Chazot’s approach instead involves manufacturing composite and 3D printed plastics at room temperature by taking advantage of chemical processes that can occur spontaneously at the interface of two immiscible liquids. She uses MATLAB to model polymerization processes and to ensure that composite and plastic materials have formed correctly through signal processing and image analysis.
Even when Chazot leaves the lab, she continues to apply 3D printing to jewelry and art. She’s also very enthusiastic about baking, sewing, and crochet.
Like Chazot, Chelsea Onyeador, a MathWorks fellow, PhD student in the Department of Aeronautics and Astronautics, and a Graduate Resident Advisor in Baker House, is interested in reinventing the aircraft industry.
“Coming into grad school … I was really interested in how we can develop ways to make the transportation of goods and people more accessible and faster, sort of building on this idea of being able to get on a passenger aircraft and be anywhere in the world in under two hours,” says Onyeador. “The technology is definitely still a long way away, but that's my ultimate goal.”
Instead of focusing on airplane parts, Onyeador uses MATLAB to model hypersonic flows - the air moving in the space around an aircraft at speeds greater than the speed of sound. Understanding how these flows behave under different conditions is a necessary step towards designing the kinds of futuristic aircraft that Onyeador envisions. Prior to beginning her PhD work, she also used MATLAB to develop the computational tool used to solve a set of partial differential equations used in hypersonic research.
Onyeador is the political action chair of the MIT Black Graduate Student Association where she works to promote diversity, equity, and inclusion in academia. The group recently began working with the MIT police department to improve public safety for all students on campus.
Rather than vehicles that fly, Shashank Agarwal has terrestrial locomotion on the mind. A MathWorks fellow, PhD candidate in the Department of Mechanical Engineering, and a Graduate Student council executive committee member, he uses MATLAB to model the way vehicles move through granular materials such as sand and gravel.
“This particular kind of material has the property that it can act like a solid, liquid, or gas,” says Agarwal, noting that a person can stand on sand as though it is a solid, but also let it flow through their hands like a liquid, or toss it to become airborne like a gas.
“[Therefore] it's really difficult to model it…especially if you think about applications such as locomotion in sand,” he says.
Traditionally, granular materials are modeled in “particle by particle” simulations which Agarwal says can take weeks. He is working to develop much more efficient models that could be utilized by robotic vehicles for real time decision making as they cross sandy stretches of land, either on Earth or on other planets like Mars.

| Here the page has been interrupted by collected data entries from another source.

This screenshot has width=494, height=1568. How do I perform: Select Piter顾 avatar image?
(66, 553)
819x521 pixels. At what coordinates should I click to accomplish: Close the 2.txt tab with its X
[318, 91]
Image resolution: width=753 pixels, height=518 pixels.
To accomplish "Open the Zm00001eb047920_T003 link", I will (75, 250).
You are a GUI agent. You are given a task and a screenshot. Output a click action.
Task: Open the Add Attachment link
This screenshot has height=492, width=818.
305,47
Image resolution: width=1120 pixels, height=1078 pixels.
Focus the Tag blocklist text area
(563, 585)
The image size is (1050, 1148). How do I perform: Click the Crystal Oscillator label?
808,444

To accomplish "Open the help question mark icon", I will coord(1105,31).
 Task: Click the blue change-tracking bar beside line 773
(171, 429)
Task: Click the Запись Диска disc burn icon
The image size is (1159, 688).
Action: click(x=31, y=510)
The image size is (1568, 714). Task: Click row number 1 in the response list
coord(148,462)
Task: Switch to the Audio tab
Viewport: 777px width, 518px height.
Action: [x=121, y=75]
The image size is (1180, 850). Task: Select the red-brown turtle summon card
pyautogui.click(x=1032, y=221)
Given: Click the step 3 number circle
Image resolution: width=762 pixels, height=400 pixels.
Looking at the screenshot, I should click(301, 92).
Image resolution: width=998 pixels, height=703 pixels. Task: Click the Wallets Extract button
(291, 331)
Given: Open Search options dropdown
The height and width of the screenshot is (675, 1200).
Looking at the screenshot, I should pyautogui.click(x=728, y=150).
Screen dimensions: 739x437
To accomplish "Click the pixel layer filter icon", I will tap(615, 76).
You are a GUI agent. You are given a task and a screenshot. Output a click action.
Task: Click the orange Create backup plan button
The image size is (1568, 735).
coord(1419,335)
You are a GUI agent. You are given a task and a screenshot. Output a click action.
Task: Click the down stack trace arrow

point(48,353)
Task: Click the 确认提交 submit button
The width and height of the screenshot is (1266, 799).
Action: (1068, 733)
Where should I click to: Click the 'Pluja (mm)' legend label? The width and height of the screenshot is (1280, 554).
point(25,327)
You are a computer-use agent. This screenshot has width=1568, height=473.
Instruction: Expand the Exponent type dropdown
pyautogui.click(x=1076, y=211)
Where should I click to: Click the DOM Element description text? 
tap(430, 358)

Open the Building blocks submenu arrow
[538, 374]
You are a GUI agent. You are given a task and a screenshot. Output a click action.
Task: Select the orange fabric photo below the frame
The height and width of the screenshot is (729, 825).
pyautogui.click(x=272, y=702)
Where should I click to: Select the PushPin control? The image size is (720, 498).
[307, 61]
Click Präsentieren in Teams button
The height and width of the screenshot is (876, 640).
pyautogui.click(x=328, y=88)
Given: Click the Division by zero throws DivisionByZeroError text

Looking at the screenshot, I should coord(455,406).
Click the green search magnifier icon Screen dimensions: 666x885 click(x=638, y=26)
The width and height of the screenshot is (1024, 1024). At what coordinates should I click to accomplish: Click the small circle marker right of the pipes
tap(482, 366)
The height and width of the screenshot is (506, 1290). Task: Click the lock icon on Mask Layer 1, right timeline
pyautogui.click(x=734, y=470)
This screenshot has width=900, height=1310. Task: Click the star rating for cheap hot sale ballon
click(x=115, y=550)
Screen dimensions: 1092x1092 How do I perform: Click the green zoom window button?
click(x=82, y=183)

Agarwal is very interested in science and policy, believing that, as science doesn’t stay forever in the lab, it is important for researchers to understand the ramifications of their work in society and to make their research useful and accessible to as many people as possible. As such, he has created MATLAB apps designed to allow others to access his research.
“Often the research we do gets restricted to the journals we publish in or to the limited people who work in the field. Given the large outreach of MATLAB, I decide to make a few user-friendly apps for the MATLAB community that anyone can use to model wheel motion on sandy terrains,” says Agarwal. “I hope these apps will greatly increase the accessibility of my research to all.”